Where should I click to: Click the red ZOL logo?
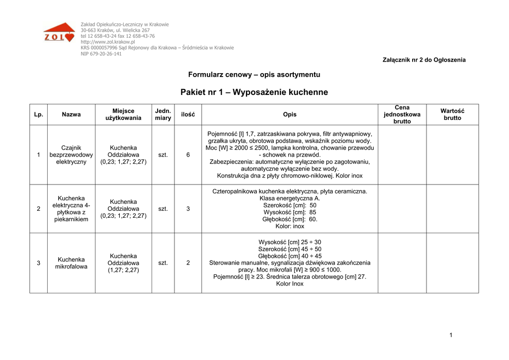tap(59, 33)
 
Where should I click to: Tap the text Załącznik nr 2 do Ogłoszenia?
tap(424, 60)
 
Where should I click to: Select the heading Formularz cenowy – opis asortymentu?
tap(254, 75)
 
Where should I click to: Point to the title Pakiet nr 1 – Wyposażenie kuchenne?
tap(254, 92)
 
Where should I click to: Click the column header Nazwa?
tap(71, 114)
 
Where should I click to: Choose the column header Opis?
tap(290, 114)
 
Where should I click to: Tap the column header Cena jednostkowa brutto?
tap(402, 114)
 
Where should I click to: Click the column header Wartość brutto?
tap(452, 114)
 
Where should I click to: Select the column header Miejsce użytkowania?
tap(123, 114)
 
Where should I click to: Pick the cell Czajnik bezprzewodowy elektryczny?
tap(71, 155)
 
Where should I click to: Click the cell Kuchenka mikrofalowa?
tap(71, 263)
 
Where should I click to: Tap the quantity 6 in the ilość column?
tap(188, 155)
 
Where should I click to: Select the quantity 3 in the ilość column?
tap(188, 209)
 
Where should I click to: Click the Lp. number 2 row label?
tap(39, 209)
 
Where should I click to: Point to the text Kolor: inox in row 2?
tap(290, 226)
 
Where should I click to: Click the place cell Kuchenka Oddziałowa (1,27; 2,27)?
tap(123, 263)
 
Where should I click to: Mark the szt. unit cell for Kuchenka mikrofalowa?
tap(163, 263)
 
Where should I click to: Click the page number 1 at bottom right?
tap(451, 335)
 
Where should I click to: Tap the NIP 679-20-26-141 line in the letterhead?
tap(101, 54)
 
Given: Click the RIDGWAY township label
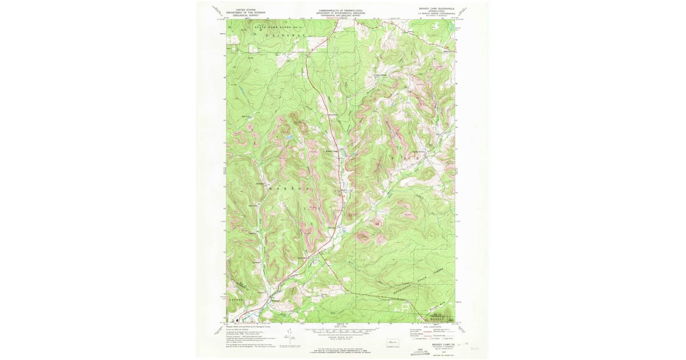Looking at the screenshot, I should click(285, 35).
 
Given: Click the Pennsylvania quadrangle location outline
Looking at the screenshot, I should click(393, 339).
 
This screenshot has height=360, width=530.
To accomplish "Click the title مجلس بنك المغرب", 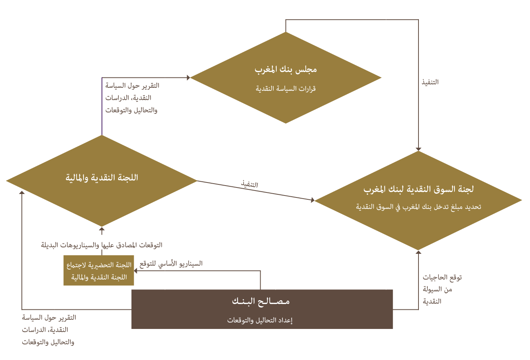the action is point(286,69).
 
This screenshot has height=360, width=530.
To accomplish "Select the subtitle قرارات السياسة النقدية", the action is point(286,89).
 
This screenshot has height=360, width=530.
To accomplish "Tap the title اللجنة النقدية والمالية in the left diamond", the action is point(102,178).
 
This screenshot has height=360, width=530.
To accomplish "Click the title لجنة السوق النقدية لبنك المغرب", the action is point(418,189).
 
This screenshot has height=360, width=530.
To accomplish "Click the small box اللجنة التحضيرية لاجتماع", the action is point(98,270).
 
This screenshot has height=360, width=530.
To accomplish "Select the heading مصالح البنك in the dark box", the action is point(261,301).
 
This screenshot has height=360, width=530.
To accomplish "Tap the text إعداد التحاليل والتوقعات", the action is point(260,320).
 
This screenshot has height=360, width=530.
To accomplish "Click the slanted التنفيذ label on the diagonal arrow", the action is point(249,184).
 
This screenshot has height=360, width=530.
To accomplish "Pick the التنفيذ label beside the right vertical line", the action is point(430,82).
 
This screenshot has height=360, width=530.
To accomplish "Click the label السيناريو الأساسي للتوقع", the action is point(171,264).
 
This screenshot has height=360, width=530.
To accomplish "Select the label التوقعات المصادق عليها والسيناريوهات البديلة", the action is point(102,245).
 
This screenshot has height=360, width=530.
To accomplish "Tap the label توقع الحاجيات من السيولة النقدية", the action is point(442,289).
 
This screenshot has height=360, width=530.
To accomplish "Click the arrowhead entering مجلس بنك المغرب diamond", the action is point(188,77).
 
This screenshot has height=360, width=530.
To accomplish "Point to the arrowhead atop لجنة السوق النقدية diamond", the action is point(418,149).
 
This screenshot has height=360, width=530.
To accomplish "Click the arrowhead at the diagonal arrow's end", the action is point(313,200).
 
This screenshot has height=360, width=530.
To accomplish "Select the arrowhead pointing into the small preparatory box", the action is point(136,271).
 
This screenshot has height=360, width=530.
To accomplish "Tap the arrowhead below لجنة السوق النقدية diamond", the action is point(418,252).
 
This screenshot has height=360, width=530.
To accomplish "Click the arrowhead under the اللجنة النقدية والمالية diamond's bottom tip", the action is point(102,229).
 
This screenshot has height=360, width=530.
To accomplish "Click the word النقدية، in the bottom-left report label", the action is point(57,330).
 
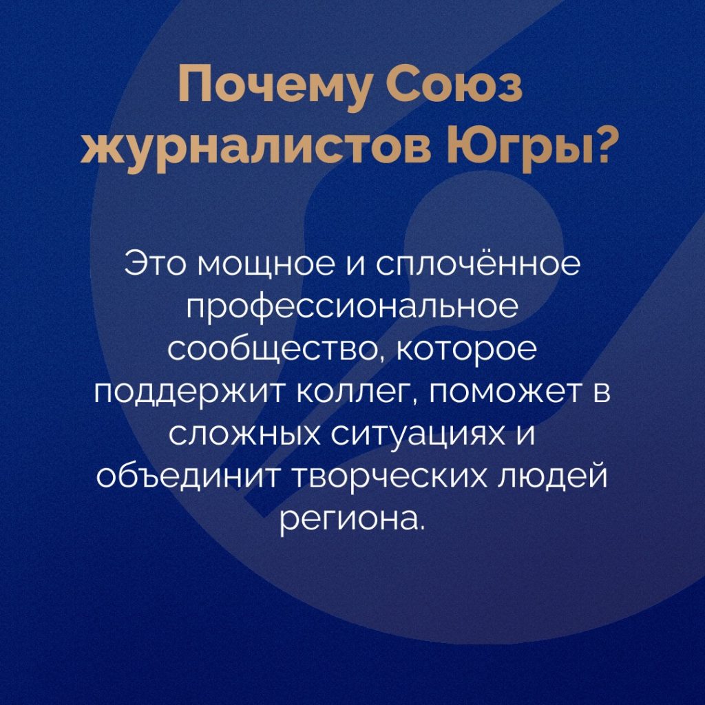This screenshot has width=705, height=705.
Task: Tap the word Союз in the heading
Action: pyautogui.click(x=455, y=85)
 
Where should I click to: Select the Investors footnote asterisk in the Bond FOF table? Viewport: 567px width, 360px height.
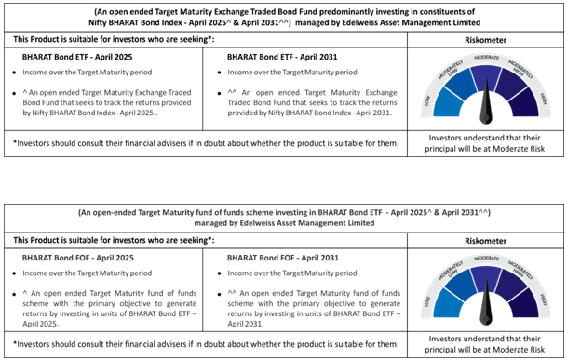coord(16,341)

• [DIRECTIONS]
Copy the stretch of the records above from the line containing "Where should I click to: Select the column" through the line containing "tap(101, 54)", reproducing each line unchanged.

• [THE COMPLETED TASK]
Where should I click to: Select the column header Miejsce użytkowania?
tap(123, 114)
 
Where should I click to: Pick the cell Czajnik bezprzewodowy elektryczny?
tap(71, 155)
 
Where should I click to: Click the cell Kuchenka mikrofalowa?
tap(71, 263)
 
Where should I click to: Tap the quantity 6 in the ilość column?
tap(188, 155)
 
Where should I click to: Select the quantity 3 in the ilość column?
tap(188, 209)
 
Where should I click to: Click the Lp. number 2 row label?
tap(39, 209)
 
Where should I click to: Point to the text Kolor: inox in row 2?
tap(290, 226)
 
Where should I click to: Click the place cell Kuchenka Oddziałowa (1,27; 2,27)?
tap(123, 263)
 
Where should I click to: Mark the szt. unit cell for Kuchenka mikrofalowa?
tap(163, 263)
 
Where should I click to: Click the page number 1 at bottom right?
tap(451, 335)
 
Where should I click to: Tap the NIP 679-20-26-141 line in the letterhead?
tap(101, 54)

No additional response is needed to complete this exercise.